I’ve got to hand it to him, though: I think he showed true courage and character yesterday when he broke ranks with his party to vote “guilty” in the impeachment trial of Donald J Trump,  the only Republican with spine enough — and moral clarity enough — to do so. He knew it would cost him; he even addressed that possibility in the speech he gave before the vote. And sure enough, a lot of those same folks who were so quick to link him with that hoary old prophecy in 2012 are this morning calling him a traitor (ironic, considering that, well, the Constitution is dangling by a thread right now, and Mormon Mitt did what he could to try to save it). I have no doubt Trump has underlined his name three times on the Imperial Enemies List, and back here in Utah, our local Republican apparatchiks have called him in to discuss censuring him or maybe even recalling him from Washington for good.

No matter what happens in that regard, though, he followed his conscience, and I respect that.

His full statement is worth reading if you’ve got a minute, but here’s the important bits:

The grave question the Constitution tasks senators to answer is whether the president committed an act so extreme and egregious that it rises to the level of a “high crime and misdemeanor.”

Yes, he did.

The president asked a foreign government to investigate his political rival.

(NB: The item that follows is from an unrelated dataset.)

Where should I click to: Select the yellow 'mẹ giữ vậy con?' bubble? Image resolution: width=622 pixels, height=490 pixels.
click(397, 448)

The president withheld vital military funds from that government to press it to do so.

The president delayed funds for an American ally at war with Russian invaders.

The president’s purpose was personal and political.

Accordingly, the president is guilty of an appalling abuse of the public trust.

What he did was not “perfect” — no, it was a flagrant assault on our electoral rights, our national security interests, and our fundamental values. Corrupting an election to keep oneself in office is perhaps the most abusive and destructive violation of one’s oath of office that I can imagine.

I acknowledge that my verdict will not remove the president from office. The results of this Senate court will in fact be appealed to a higher court: the judgment of the American people. Voters will make the final decision, just as the president’s lawyers have implored. My vote will likely be in the minority in the Senate. But irrespective of these things, with my vote, I will tell my children and their children that I did my duty to the best of my ability, believing that my country expected it of me. I will only be one name among many, no more or less, to future generations of Americans who look at the record of this trial. They will note merely that I was among the senators who determined that what the president did was wrong, grievously wrong.

We’re all footnotes at best in the annals of history. But in the most powerful nation on earth, the nation conceived in liberty and justice, that is distinction enough for any citizen.

Now, there are cynics who say that this was a calculated move to play both sides of the aisle and gain some good press clippings to use in another possible run at the Oval Office in 2024. I suppose anything’s possible. But I honestly don’t get that feeling from any of these words. I watched the video of him delivering this statement, and I do think he was sincere.

I still don’t like the guy and I will never vote for him. He’s still all the things I said in my introduction, and by his own admission he’s voted for about 80% of Trump’s agenda, which in my opinion is more than enough to disqualify him from the presidency. (Let’s be honest, the odds of me ever voting for a Republican for any office are virtually nil at this point.) But he did a good and honorable thing yesterday.

Frankly, he surprised me.

I only wish a few more of his fellows had been equally as strong and unexpected with their votes.